I've mentioned this before but for the last 8 years, I've been teaching a volunteer cooking class at Adsum Center, a transitional home for women and children. A couple of weeks ago, I had the great pleasure of speaking in front of friends, advocates and long time supporters of this amazing organization at their annual Blooming Tea Fundraiser. Although I'm a fairly comfortable public speaker ( because I'm a chatter box by nature I imagine,) I was a little nervous this time around. Speaking publically about things that are meaningful is difficult for me, mostly because I'm afraid I'll hit a note that will make me cry and I'm not particularly emotional by nature. I show emotion and feel emotion, but I prefer to let it simmer quietly rather than make a big fuss about it. It makes me feel exposed and vulnerable to think I might fall apart in front of others.
Do you know what helped though? My daughter. She cupped my face with her little hands right before I stepped up to the podium and looked me straight in the eyes. Mommy, when you feel really nervous, just look over at me and yiayia and Emily and Ellina and baby Harrison and baby Elias. We'll smile and you'll keep going! And that's the very best advice you can give someone who is about to give an emotional talk. Look at the people who are there to support you when you feel fragile. Their familar faces are exactly what you need when your voice is beginning to crack and your eyes are welling with tears.
When I first began my journey at Adsum Center, I had no idea what an impact it would have on my life. The staff. The residents. Their children. I couldn’t have imagined what an imprint they would all leave on my heart. It has been a privilege, a life changing experience to witness the power of community and how it fits together like an intricate puzzle. A puzzle with a million details and a million pieces and a million colors. And it is this power of community that sustains love and growth and fosters a sense of renewal. It is this unity that gives meaning to our plight as members of society. As people with a need to do more and see more and be more.
My time at Adsum has given me a new perspective on the world, on the resilience of the human spirit, on the strength that is present every single day as a result of tireless efforts, committed staff and leadership that is steadfast and strong. What it really teaches me week after week is that we are all the same. Mothers. Daughters. Sisters. Friends. People with hopes and fears and dreams and ambitions. People who want to run and taste and live and breath.
People who support and want to be supported.
People who love and want to be loved.
We are united as we travel along this amazing journey of life together, armed with the knowledge that small words or gestures can indeed change the world. What a grand impact it makes to help one person who helps one person who helps one person. And before we know it, we have a world of helpers and believers. A world where change is viable and doable and sustainable.
I want to extend a heartfelt thank you to the entire staff at Adsum Center who welcomed me with open arms from the very beginning and who've worked diligently for the Lunch With Nic program.
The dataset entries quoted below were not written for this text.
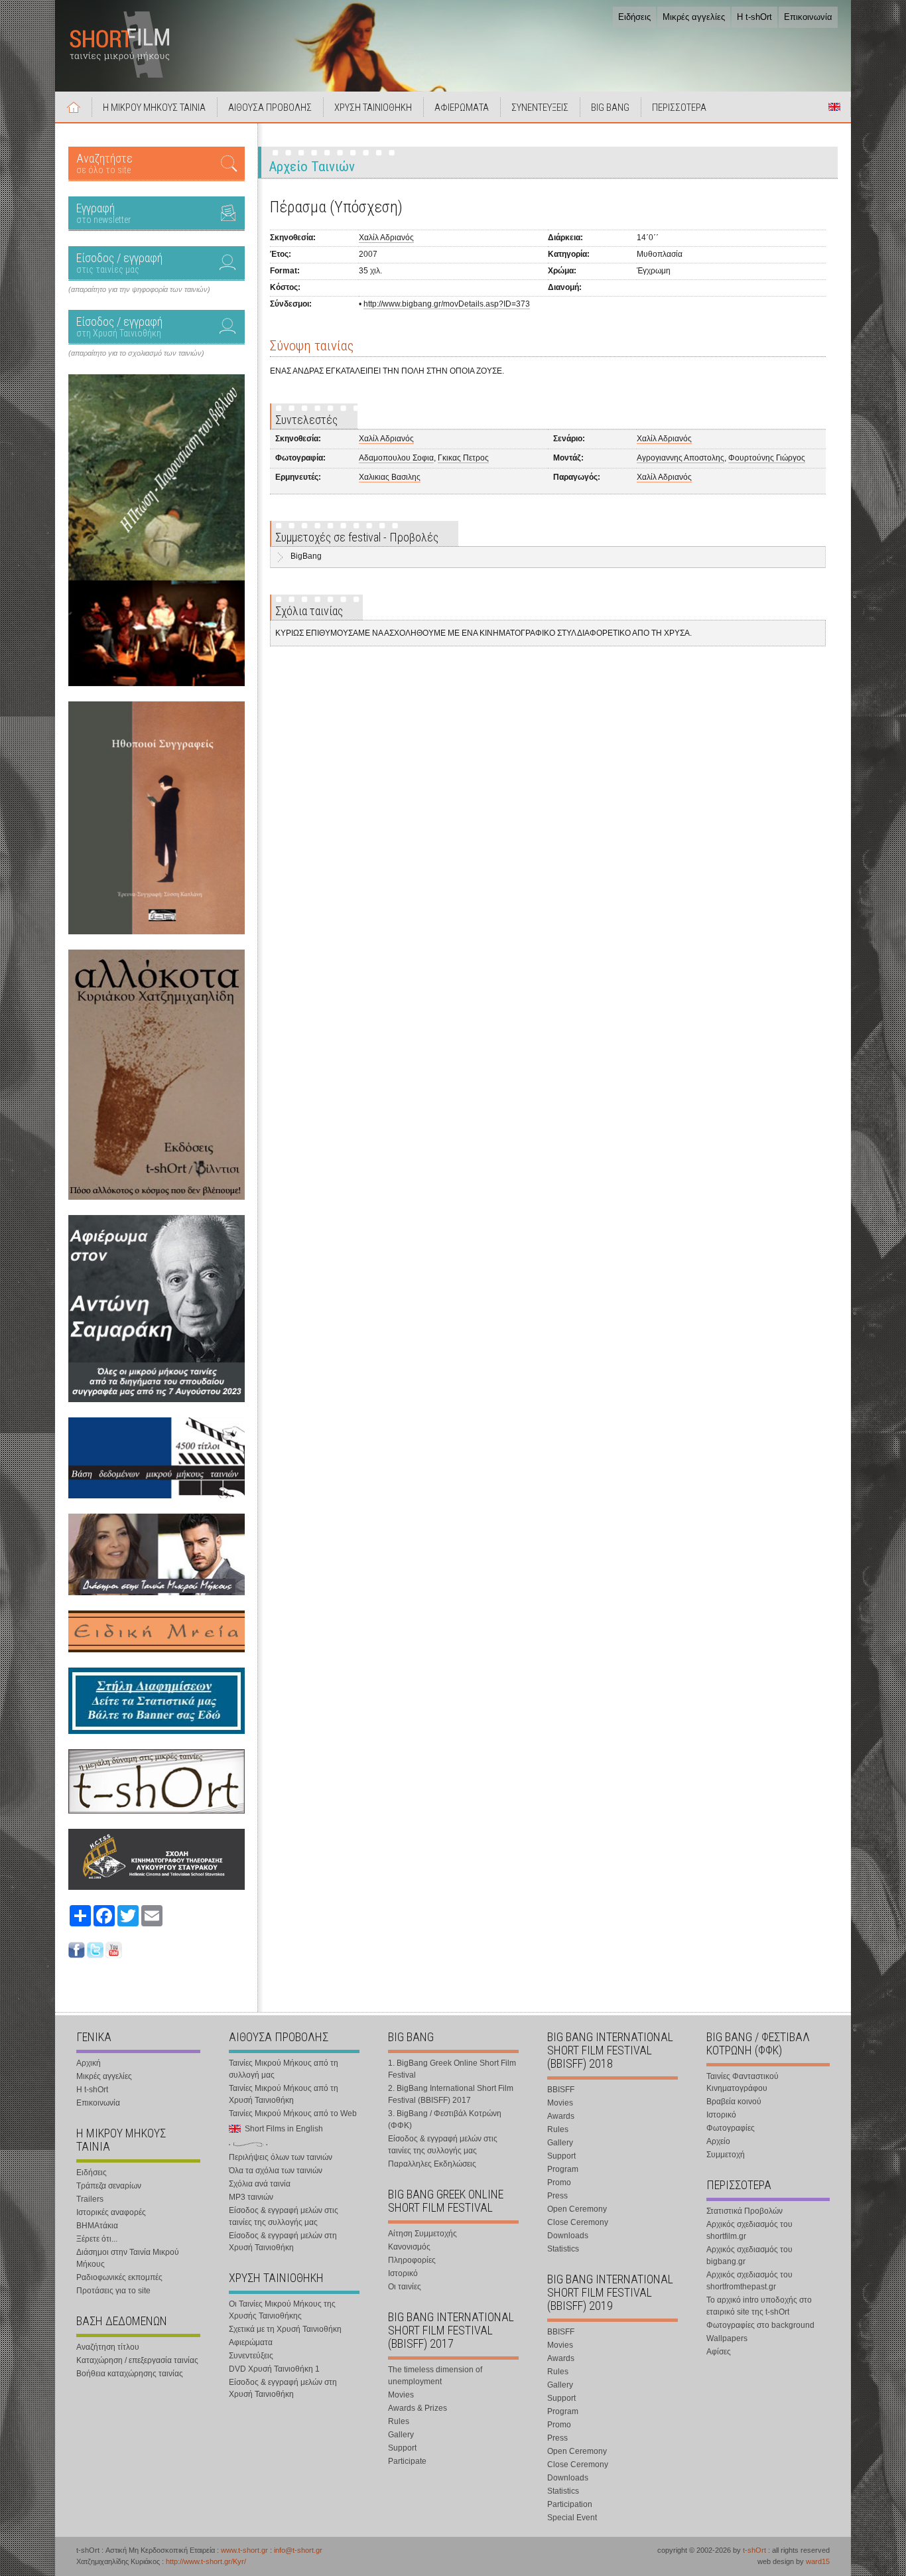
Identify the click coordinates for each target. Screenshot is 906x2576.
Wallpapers (726, 2338)
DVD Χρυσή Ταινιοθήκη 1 (274, 2369)
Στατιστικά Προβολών (744, 2211)
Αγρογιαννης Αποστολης (680, 458)
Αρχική (73, 107)
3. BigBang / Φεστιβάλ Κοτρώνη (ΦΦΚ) (444, 2119)
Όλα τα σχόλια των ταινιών (275, 2170)
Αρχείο (718, 2141)
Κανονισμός (409, 2247)
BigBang (306, 556)
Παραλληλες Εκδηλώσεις (432, 2164)
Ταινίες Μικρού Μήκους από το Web (293, 2113)
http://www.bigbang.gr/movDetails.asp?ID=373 (446, 304)
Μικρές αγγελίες (694, 17)
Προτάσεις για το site (113, 2290)
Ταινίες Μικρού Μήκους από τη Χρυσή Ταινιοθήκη (283, 2094)
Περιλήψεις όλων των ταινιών (280, 2157)
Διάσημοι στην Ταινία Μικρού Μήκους (127, 2258)
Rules (398, 2421)
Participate (407, 2461)
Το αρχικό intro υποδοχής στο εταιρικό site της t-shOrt (759, 2306)
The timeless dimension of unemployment (435, 2375)
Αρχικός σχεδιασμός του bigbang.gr (749, 2255)
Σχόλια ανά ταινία (260, 2183)
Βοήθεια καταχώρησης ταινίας (129, 2373)
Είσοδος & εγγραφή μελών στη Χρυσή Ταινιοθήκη (283, 2241)
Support (402, 2448)
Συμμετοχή (725, 2154)
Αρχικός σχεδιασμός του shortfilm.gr (749, 2230)
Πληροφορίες (412, 2260)
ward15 (818, 2561)
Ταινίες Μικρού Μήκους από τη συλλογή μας (283, 2069)
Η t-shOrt (754, 17)
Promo (559, 2182)
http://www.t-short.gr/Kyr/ (206, 2561)
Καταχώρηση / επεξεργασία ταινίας (137, 2360)
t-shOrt (754, 2550)
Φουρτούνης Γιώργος (766, 458)
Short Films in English (834, 107)
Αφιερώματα (251, 2342)
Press (557, 2195)
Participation (569, 2504)
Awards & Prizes (417, 2408)
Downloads (567, 2235)
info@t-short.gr (298, 2550)
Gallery (401, 2434)
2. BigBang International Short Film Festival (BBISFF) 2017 (450, 2094)
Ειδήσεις (634, 17)
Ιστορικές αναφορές (111, 2212)
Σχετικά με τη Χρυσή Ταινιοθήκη (285, 2329)
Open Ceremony (577, 2209)
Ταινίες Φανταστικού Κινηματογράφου (742, 2082)
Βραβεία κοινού (733, 2101)
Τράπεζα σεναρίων (108, 2185)
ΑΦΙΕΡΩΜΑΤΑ (461, 107)
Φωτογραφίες (730, 2128)
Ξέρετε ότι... (96, 2239)
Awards (560, 2116)
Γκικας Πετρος (463, 458)
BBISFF (560, 2089)
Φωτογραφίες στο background (760, 2325)
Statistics (563, 2249)
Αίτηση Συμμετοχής (422, 2233)
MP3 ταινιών (251, 2197)
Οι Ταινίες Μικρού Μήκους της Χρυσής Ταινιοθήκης (282, 2310)
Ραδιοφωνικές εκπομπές (119, 2277)
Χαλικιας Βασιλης (390, 477)
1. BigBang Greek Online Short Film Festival (452, 2069)
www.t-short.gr (244, 2550)
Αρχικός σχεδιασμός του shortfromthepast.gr (749, 2280)
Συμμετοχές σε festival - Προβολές (356, 537)
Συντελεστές (306, 420)
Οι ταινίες (404, 2286)
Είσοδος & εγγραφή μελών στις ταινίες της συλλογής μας (283, 2216)
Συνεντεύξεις (251, 2355)
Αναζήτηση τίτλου (107, 2347)
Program (562, 2169)
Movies (401, 2394)
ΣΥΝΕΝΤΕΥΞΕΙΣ (539, 107)
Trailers (89, 2199)
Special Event (572, 2517)
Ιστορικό (403, 2273)
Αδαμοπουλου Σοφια (396, 458)
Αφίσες (718, 2351)
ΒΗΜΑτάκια (97, 2225)
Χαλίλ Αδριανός (386, 237)
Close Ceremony (577, 2222)
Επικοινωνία (808, 17)
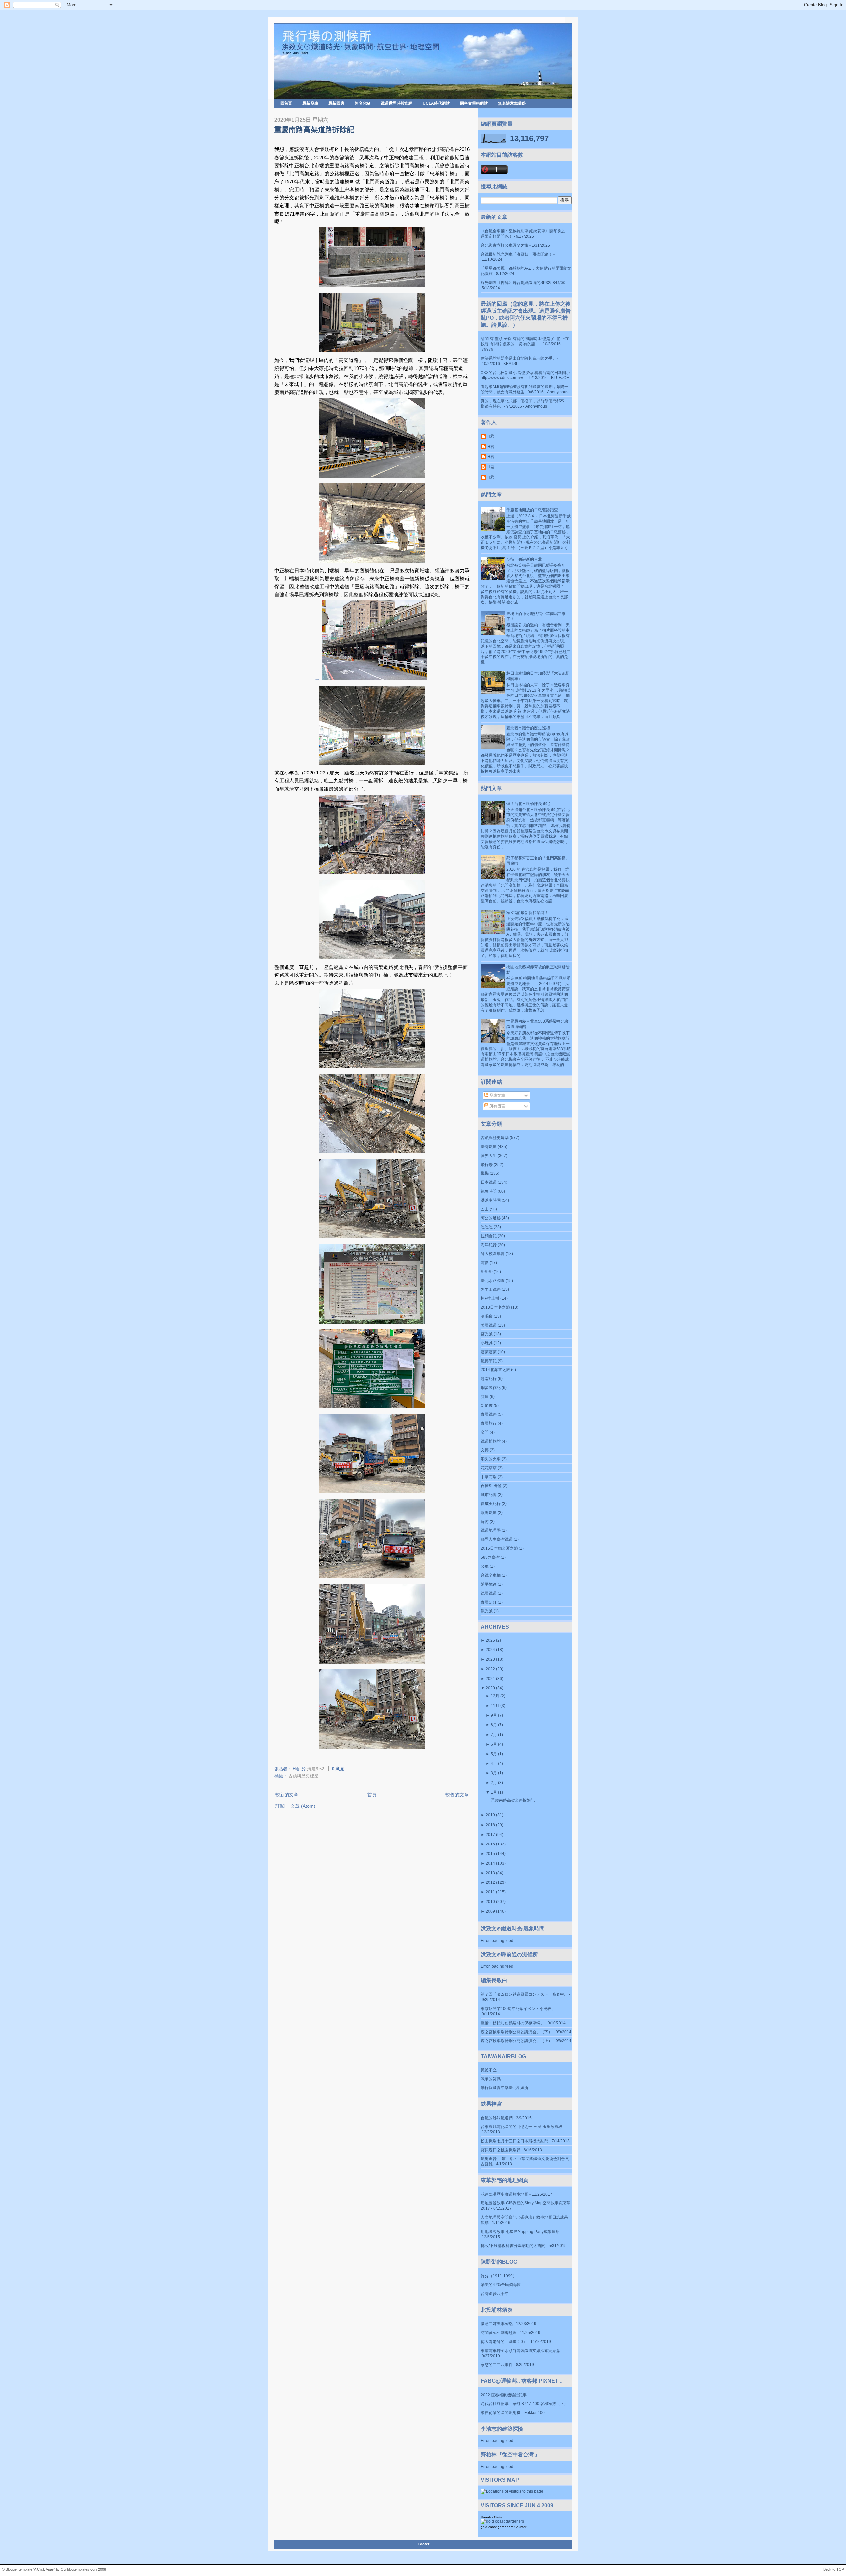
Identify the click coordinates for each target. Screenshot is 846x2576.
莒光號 (487, 1334)
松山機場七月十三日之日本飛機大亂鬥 (514, 2141)
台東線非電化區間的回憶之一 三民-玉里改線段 (521, 2126)
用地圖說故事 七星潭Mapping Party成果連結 (520, 2231)
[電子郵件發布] (353, 1768)
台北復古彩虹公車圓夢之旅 (504, 245)
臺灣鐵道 (489, 1146)
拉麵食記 (489, 1236)
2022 (490, 1669)
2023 (490, 1659)
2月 (494, 1782)
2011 (490, 1892)
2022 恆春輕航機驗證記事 (504, 2395)
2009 (490, 1911)
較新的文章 (286, 1794)
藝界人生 (489, 1155)
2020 (490, 1688)
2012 (490, 1882)
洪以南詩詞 (491, 1200)
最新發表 (310, 103)
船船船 (487, 1271)
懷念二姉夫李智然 (497, 2323)
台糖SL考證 (491, 1486)
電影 (485, 1262)
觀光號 (487, 1611)
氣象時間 (489, 1191)
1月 (494, 1792)
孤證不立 (489, 2070)
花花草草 (489, 1468)
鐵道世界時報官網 (396, 103)
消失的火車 (491, 1459)
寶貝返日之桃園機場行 (500, 2150)
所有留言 (496, 1106)
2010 (490, 1901)
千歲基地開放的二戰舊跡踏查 (532, 510)
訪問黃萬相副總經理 (499, 2332)
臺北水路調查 (493, 1280)
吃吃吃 (487, 1227)
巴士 (485, 1209)
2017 (490, 1834)
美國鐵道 (489, 1325)
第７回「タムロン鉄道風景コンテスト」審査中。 (524, 1994)
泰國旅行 (489, 1423)
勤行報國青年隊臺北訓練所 (504, 2087)
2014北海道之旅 (495, 1369)
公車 (485, 1566)
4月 (494, 1763)
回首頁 (286, 103)
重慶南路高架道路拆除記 (314, 129)
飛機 (485, 1173)
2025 (490, 1640)
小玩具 (487, 1343)
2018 (490, 1825)
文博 (485, 1450)
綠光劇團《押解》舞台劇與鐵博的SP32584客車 (523, 282)
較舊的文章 (457, 1794)
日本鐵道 (489, 1182)
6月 (494, 1744)
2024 (490, 1649)
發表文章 (496, 1095)
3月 (494, 1773)
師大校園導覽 (493, 1253)
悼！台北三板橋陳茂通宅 (528, 803)
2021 (490, 1678)
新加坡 (487, 1405)
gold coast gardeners (497, 2527)
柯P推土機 (490, 1298)
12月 (495, 1696)
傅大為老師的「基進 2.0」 (504, 2341)
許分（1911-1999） (499, 2276)
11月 (495, 1705)
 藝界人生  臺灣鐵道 (497, 1539)
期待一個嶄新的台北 (524, 559)
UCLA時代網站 (436, 103)
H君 (490, 436)
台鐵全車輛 (491, 1575)
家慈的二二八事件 (497, 2364)
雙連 (485, 1396)
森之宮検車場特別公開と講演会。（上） (516, 2041)
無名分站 (362, 103)
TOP (840, 2569)
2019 (490, 1815)
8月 (494, 1725)
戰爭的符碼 (491, 2079)
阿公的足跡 (491, 1218)
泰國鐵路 (489, 1414)
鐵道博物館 (491, 1441)
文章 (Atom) (302, 1806)
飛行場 (487, 1164)
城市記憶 (489, 1494)
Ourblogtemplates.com (79, 2569)
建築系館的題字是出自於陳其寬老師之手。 (518, 358)
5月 (494, 1754)
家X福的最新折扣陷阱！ (527, 912)
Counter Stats (491, 2517)
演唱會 (487, 1316)
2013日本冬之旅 (495, 1307)
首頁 (372, 1794)
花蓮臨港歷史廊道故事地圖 (504, 2194)
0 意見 (338, 1768)
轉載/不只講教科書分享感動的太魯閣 (513, 2245)
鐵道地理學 (491, 1530)
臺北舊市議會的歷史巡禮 (528, 728)
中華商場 (489, 1477)
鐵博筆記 (489, 1361)
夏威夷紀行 (491, 1503)
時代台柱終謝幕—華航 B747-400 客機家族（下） (524, 2403)
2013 (490, 1873)
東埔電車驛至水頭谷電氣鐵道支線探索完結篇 (520, 2350)
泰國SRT (489, 1602)
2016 (490, 1844)
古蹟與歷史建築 (303, 1775)
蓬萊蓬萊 (489, 1352)
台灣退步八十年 (495, 2293)
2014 (490, 1863)
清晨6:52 (315, 1768)
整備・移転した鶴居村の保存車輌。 (512, 2023)
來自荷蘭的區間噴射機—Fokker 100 (513, 2412)
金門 (485, 1432)
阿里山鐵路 (491, 1289)
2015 (490, 1853)
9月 (494, 1715)
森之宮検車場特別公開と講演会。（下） (516, 2032)
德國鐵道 (489, 1593)
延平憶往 (489, 1584)
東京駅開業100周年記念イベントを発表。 (518, 2008)
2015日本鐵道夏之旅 (499, 1548)
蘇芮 (485, 1521)
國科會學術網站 (474, 103)
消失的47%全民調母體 (501, 2284)
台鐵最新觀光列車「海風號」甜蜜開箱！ (516, 254)
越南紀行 (489, 1378)
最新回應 (336, 103)
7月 (494, 1734)
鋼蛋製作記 (491, 1387)
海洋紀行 (489, 1245)
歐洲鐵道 (489, 1512)
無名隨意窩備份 (512, 103)
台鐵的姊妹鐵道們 (497, 2118)
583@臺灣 (490, 1557)
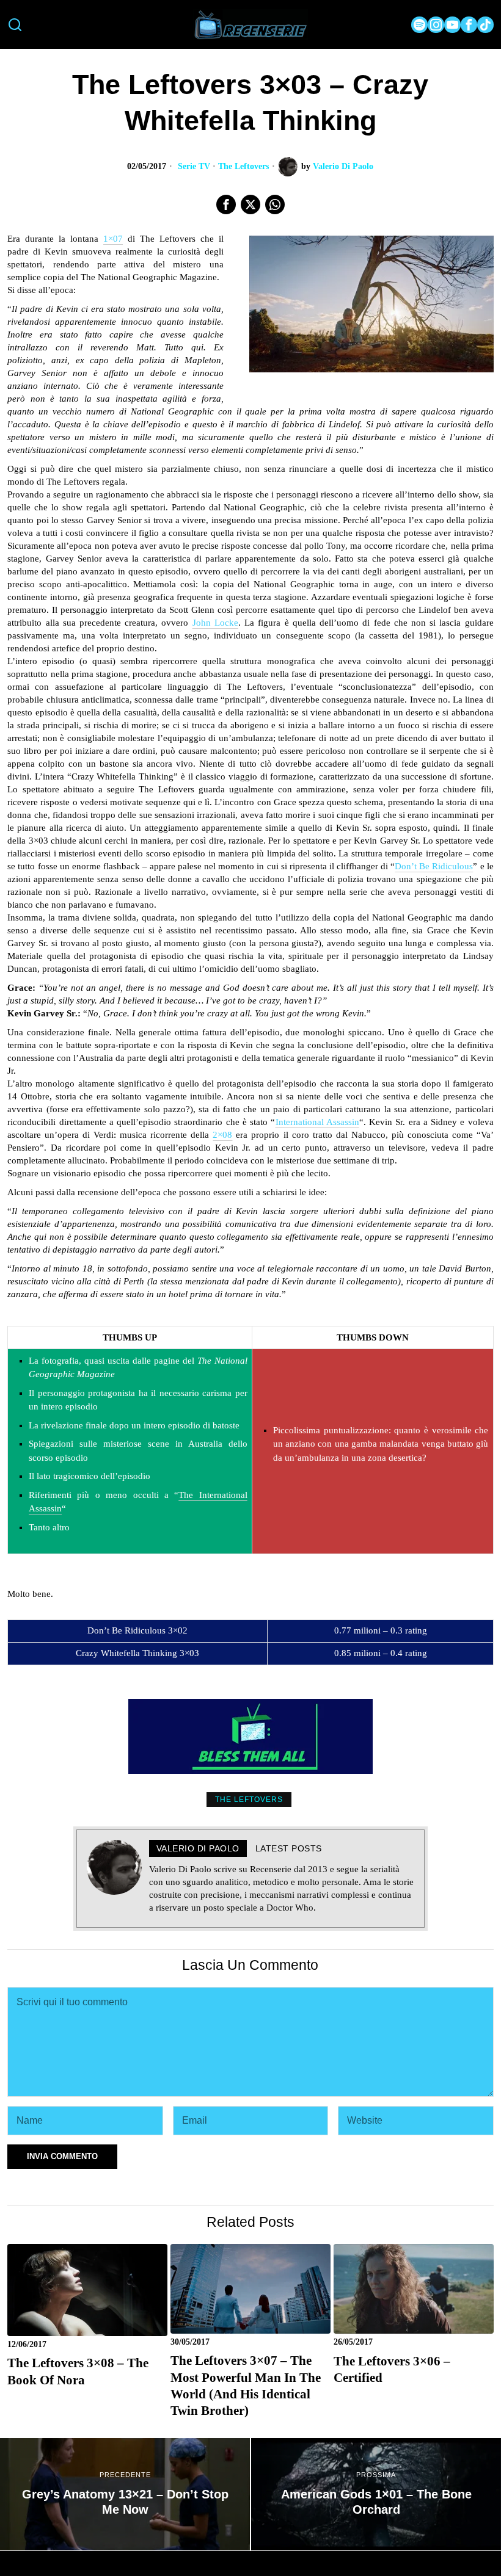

I want to thank the residents for allowing me to come into their home every week, allowing me to witness what strength looks like. What hope looks like. What real courage looks like.
I couldn't possibly end this post without mentioning how completely in love I am with The Prince George Hotel. It has been the venue of choice for the Adsum Blooming Tea since inception and every year, they host the grandest and most spectacular tea party. They served dainty finger sandwiches and scones with clotted cream and strawberry preserves, an assortment of delectable desserts and of course, traditional English tea. It reminds me of a boutique Hotel in New York City- avant-garde and absolutely breathtaking on every front. I first got to know Penny Mackinnon, the catering manager, a few years ago when my mom, sister and I hosted a bridal shower at the hotel for my sister-in-law. They were in the midst of a massive renovation project at the time but she still found the energy to entertain my never-ending questions and requests. She was incredibly helpful and accommodating and she made the entire planning process effortless. You can imagine my delight when I saw her again at the fundraiser doing what she does best- facilitating and organizing and making sure everything was perfect.
I e-mailed her the very next day and asked if she could give me the recipe for the scones because they are the very best scones I have ever tasted. In a selfish attempt to secure the recipe, I promised Penny I would take it to the grave and not breath a word of it to any living soul ( stick a needle in my eye kind of promise.) She assured me that wasn’t necessary and even gave me permission to share it with all of you, right here on this little blog. So here it is. Straight from Jennifer Turner, the talented pastry chef at The Prince George Hotel.
We are lucky my friends.
You'll notice that she uses metric units of measurement but since I don't have a food scale (what kind of food blogger am I anyway?!) I converted everything to volume.
Don't do that.
My scones were a little tough and that's because I didn't adhere to the recipe exactly as it was written. Don't tamper. Get yourselves a food scale and measure everything the way it was intended. I’m planning to do just that this week.
Maybe I'll see if Jennifer Turner can have me to The Prince George kitchen and show me how it’s really done?